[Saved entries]
= = =

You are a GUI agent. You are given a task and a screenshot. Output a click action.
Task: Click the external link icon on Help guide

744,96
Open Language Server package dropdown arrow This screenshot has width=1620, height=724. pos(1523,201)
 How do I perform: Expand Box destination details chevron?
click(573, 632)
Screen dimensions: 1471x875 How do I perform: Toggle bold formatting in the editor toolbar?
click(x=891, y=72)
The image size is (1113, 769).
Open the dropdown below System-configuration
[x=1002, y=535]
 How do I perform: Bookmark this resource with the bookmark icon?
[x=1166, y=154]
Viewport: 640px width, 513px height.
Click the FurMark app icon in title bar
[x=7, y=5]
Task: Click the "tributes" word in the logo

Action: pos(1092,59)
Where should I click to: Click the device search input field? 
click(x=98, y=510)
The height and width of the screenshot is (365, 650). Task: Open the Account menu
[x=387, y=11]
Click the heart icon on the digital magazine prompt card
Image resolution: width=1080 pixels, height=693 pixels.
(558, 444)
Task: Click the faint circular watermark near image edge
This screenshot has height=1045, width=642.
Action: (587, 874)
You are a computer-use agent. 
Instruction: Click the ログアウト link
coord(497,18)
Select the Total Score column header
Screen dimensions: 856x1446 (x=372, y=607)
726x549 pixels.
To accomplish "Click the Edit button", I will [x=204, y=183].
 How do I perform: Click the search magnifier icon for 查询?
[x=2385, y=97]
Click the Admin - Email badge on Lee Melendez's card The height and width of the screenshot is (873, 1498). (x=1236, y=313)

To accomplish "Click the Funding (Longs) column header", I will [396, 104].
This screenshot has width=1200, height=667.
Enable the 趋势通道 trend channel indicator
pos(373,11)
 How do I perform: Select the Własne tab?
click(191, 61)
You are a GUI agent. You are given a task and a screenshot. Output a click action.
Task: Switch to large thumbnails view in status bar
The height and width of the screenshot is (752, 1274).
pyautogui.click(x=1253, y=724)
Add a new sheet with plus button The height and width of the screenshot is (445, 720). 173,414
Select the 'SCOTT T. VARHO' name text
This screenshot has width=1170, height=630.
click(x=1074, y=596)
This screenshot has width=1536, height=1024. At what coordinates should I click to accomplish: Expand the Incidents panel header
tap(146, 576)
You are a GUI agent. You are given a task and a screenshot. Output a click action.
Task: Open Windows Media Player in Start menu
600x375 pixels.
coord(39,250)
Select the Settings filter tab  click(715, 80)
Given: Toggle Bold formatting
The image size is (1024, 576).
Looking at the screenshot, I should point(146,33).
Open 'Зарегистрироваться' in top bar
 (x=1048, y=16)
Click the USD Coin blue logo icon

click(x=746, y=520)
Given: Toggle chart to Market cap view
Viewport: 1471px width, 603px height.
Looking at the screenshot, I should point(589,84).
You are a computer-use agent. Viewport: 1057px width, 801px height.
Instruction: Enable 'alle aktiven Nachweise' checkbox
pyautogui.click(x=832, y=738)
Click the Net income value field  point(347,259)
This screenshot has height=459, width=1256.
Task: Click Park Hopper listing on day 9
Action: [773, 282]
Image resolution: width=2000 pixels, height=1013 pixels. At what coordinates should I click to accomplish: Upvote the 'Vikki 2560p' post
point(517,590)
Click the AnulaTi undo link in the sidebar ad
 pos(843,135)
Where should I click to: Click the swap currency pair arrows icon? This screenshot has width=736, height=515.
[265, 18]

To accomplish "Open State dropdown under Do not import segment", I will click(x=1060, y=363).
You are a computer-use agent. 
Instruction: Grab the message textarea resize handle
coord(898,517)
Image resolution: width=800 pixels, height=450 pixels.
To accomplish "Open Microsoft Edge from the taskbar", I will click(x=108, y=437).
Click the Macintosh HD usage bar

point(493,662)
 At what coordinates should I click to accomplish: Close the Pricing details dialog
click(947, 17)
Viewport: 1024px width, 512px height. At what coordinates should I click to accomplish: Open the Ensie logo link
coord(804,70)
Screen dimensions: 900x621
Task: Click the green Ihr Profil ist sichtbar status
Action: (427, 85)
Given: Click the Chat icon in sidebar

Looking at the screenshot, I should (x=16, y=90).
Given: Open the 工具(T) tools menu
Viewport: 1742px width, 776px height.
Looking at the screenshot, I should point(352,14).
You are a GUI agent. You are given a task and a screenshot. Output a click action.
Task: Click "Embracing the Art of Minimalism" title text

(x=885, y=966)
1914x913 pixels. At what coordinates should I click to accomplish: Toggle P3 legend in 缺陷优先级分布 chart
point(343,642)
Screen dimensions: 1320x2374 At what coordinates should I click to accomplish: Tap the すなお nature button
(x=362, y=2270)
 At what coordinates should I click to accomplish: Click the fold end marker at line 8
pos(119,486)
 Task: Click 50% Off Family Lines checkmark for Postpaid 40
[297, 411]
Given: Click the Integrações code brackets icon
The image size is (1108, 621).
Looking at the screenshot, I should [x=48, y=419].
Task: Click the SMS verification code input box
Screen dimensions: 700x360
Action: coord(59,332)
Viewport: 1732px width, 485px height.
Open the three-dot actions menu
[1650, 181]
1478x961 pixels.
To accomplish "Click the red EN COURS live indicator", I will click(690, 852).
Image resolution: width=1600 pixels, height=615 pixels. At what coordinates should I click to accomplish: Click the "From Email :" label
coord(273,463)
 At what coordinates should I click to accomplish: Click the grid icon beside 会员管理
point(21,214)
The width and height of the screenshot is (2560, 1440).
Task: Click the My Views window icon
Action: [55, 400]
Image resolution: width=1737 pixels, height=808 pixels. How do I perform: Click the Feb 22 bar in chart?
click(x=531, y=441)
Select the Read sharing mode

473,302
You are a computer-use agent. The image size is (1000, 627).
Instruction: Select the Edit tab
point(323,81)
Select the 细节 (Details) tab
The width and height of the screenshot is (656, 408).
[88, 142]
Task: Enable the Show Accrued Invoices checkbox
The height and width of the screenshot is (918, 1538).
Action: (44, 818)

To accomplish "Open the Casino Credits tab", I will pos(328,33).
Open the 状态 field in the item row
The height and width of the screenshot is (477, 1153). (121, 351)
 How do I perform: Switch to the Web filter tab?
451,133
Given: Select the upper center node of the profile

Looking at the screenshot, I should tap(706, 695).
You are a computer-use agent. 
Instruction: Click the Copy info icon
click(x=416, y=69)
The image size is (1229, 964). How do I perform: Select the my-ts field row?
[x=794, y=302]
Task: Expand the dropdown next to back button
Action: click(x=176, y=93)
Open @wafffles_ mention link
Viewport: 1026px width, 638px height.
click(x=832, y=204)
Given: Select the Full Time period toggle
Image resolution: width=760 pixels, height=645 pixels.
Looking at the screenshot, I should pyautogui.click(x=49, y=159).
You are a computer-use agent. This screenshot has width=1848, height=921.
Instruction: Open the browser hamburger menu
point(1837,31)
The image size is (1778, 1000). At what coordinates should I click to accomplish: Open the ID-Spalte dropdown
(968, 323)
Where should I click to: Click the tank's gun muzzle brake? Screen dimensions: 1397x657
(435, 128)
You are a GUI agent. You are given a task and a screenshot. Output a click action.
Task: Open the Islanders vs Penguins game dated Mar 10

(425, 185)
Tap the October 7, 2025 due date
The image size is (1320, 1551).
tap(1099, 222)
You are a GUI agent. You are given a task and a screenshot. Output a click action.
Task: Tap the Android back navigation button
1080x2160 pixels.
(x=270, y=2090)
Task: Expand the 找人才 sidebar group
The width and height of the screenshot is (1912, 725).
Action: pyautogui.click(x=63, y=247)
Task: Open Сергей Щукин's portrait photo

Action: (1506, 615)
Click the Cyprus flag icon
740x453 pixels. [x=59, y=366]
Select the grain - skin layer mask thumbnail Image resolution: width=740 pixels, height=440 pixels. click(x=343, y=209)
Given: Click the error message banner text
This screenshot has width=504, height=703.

= = =

§ BRIEF: Give back all the data exactly as written.

§ RESPONSE TO THIS EXERCISE:
You are a GUI agent. You are given a task and a screenshot. Output a click action.
Task: Click the external link icon on Help guide

744,96
Open Language Server package dropdown arrow This screenshot has width=1620, height=724. pos(1523,201)
 How do I perform: Expand Box destination details chevron?
click(573, 632)
Screen dimensions: 1471x875 How do I perform: Toggle bold formatting in the editor toolbar?
click(x=891, y=72)
The image size is (1113, 769).
Open the dropdown below System-configuration
[x=1002, y=535]
 How do I perform: Bookmark this resource with the bookmark icon?
[x=1166, y=154]
Viewport: 640px width, 513px height.
Click the FurMark app icon in title bar
[x=7, y=5]
Task: Click the "tributes" word in the logo

Action: pos(1092,59)
Where should I click to: Click the device search input field? 
click(x=98, y=510)
The height and width of the screenshot is (365, 650). Task: Open the Account menu
[x=387, y=11]
Click the heart icon on the digital magazine prompt card
Image resolution: width=1080 pixels, height=693 pixels.
(558, 444)
Task: Click the faint circular watermark near image edge
This screenshot has height=1045, width=642.
Action: (587, 874)
You are a computer-use agent. 
Instruction: Click the ログアウト link
coord(497,18)
Select the Total Score column header
Screen dimensions: 856x1446 (x=372, y=607)
726x549 pixels.
To accomplish "Click the Edit button", I will [x=204, y=183].
 How do I perform: Click the search magnifier icon for 查询?
[x=2385, y=97]
Click the Admin - Email badge on Lee Melendez's card The height and width of the screenshot is (873, 1498). (x=1236, y=313)

To accomplish "Click the Funding (Longs) column header", I will [396, 104].
This screenshot has width=1200, height=667.
Enable the 趋势通道 trend channel indicator
pos(373,11)
 How do I perform: Select the Własne tab?
click(191, 61)
You are a GUI agent. You are given a task and a screenshot. Output a click action.
Task: Switch to large thumbnails view in status bar
The height and width of the screenshot is (752, 1274).
pyautogui.click(x=1253, y=724)
Add a new sheet with plus button The height and width of the screenshot is (445, 720). 173,414
Select the 'SCOTT T. VARHO' name text
This screenshot has width=1170, height=630.
click(x=1074, y=596)
This screenshot has width=1536, height=1024. At what coordinates should I click to accomplish: Expand the Incidents panel header
tap(146, 576)
You are a GUI agent. You are given a task and a screenshot. Output a click action.
Task: Open Windows Media Player in Start menu
600x375 pixels.
coord(39,250)
Select the Settings filter tab  click(715, 80)
Given: Toggle Bold formatting
The image size is (1024, 576).
Looking at the screenshot, I should point(146,33).
Open 'Зарегистрироваться' in top bar
 (x=1048, y=16)
Click the USD Coin blue logo icon

click(x=746, y=520)
Given: Toggle chart to Market cap view
Viewport: 1471px width, 603px height.
Looking at the screenshot, I should point(589,84).
You are a computer-use agent. Viewport: 1057px width, 801px height.
Instruction: Enable 'alle aktiven Nachweise' checkbox
pyautogui.click(x=832, y=738)
Click the Net income value field  point(347,259)
This screenshot has height=459, width=1256.
Task: Click Park Hopper listing on day 9
Action: [773, 282]
Image resolution: width=2000 pixels, height=1013 pixels. At what coordinates should I click to accomplish: Upvote the 'Vikki 2560p' post
point(517,590)
Click the AnulaTi undo link in the sidebar ad
 pos(843,135)
Where should I click to: Click the swap currency pair arrows icon? This screenshot has width=736, height=515.
[265, 18]

To accomplish "Open State dropdown under Do not import segment", I will click(x=1060, y=363).
You are a computer-use agent. 
Instruction: Grab the message textarea resize handle
coord(898,517)
Image resolution: width=800 pixels, height=450 pixels.
To accomplish "Open Microsoft Edge from the taskbar", I will click(x=108, y=437).
Click the Macintosh HD usage bar

point(493,662)
 At what coordinates should I click to accomplish: Close the Pricing details dialog
click(947, 17)
Viewport: 1024px width, 512px height. At what coordinates should I click to accomplish: Open the Ensie logo link
coord(804,70)
Screen dimensions: 900x621
Task: Click the green Ihr Profil ist sichtbar status
Action: (427, 85)
Given: Click the Chat icon in sidebar

Looking at the screenshot, I should (x=16, y=90).
Given: Open the 工具(T) tools menu
Viewport: 1742px width, 776px height.
Looking at the screenshot, I should point(352,14).
You are a GUI agent. You are given a task and a screenshot. Output a click action.
Task: Click "Embracing the Art of Minimalism" title text

(x=885, y=966)
1914x913 pixels. At what coordinates should I click to accomplish: Toggle P3 legend in 缺陷优先级分布 chart
point(343,642)
Screen dimensions: 1320x2374 At what coordinates should I click to accomplish: Tap the すなお nature button
(x=362, y=2270)
 At what coordinates should I click to accomplish: Click the fold end marker at line 8
pos(119,486)
 Task: Click 50% Off Family Lines checkmark for Postpaid 40
[297, 411]
Given: Click the Integrações code brackets icon
The image size is (1108, 621).
Looking at the screenshot, I should [x=48, y=419].
Task: Click the SMS verification code input box
Screen dimensions: 700x360
Action: coord(59,332)
Viewport: 1732px width, 485px height.
Open the three-dot actions menu
[1650, 181]
1478x961 pixels.
To accomplish "Click the red EN COURS live indicator", I will click(690, 852).
Image resolution: width=1600 pixels, height=615 pixels. At what coordinates should I click to accomplish: Click the "From Email :" label
coord(273,463)
 At what coordinates should I click to accomplish: Click the grid icon beside 会员管理
point(21,214)
The width and height of the screenshot is (2560, 1440).
Task: Click the My Views window icon
Action: [55, 400]
Image resolution: width=1737 pixels, height=808 pixels. How do I perform: Click the Feb 22 bar in chart?
click(x=531, y=441)
Select the Read sharing mode

473,302
You are a computer-use agent. The image size is (1000, 627).
Instruction: Select the Edit tab
point(323,81)
Select the 细节 (Details) tab
The width and height of the screenshot is (656, 408).
[88, 142]
Task: Enable the Show Accrued Invoices checkbox
The height and width of the screenshot is (918, 1538).
Action: (44, 818)

To accomplish "Open the Casino Credits tab", I will pos(328,33).
Open the 状态 field in the item row
The height and width of the screenshot is (477, 1153). (121, 351)
 How do I perform: Switch to the Web filter tab?
451,133
Given: Select the upper center node of the profile

Looking at the screenshot, I should tap(706, 695).
You are a computer-use agent. 
Instruction: Click the Copy info icon
click(x=416, y=69)
The image size is (1229, 964). How do I perform: Select the my-ts field row?
[x=794, y=302]
Task: Expand the dropdown next to back button
Action: click(x=176, y=93)
Open @wafffles_ mention link
Viewport: 1026px width, 638px height.
click(x=832, y=204)
Given: Select the Full Time period toggle
Image resolution: width=760 pixels, height=645 pixels.
Looking at the screenshot, I should pyautogui.click(x=49, y=159).
You are a computer-use agent. This screenshot has width=1848, height=921.
Instruction: Open the browser hamburger menu
point(1837,31)
The image size is (1778, 1000). At what coordinates should I click to accomplish: Open the ID-Spalte dropdown
(968, 323)
Where should I click to: Click the tank's gun muzzle brake? Screen dimensions: 1397x657
(435, 128)
You are a GUI agent. You are given a task and a screenshot. Output a click action.
Task: Open the Islanders vs Penguins game dated Mar 10

(425, 185)
Tap the October 7, 2025 due date
The image size is (1320, 1551).
tap(1099, 222)
You are a GUI agent. You are given a task and a screenshot. Output a click action.
Task: Tap the Android back navigation button
1080x2160 pixels.
(x=270, y=2090)
Task: Expand the 找人才 sidebar group
The width and height of the screenshot is (1912, 725).
Action: pyautogui.click(x=63, y=247)
Task: Open Сергей Щукин's portrait photo

Action: (1506, 615)
Click the Cyprus flag icon
740x453 pixels. [x=59, y=366]
Select the grain - skin layer mask thumbnail Image resolution: width=740 pixels, height=440 pixels. click(x=343, y=209)
Given: Click the error message banner text
This screenshot has width=504, height=703.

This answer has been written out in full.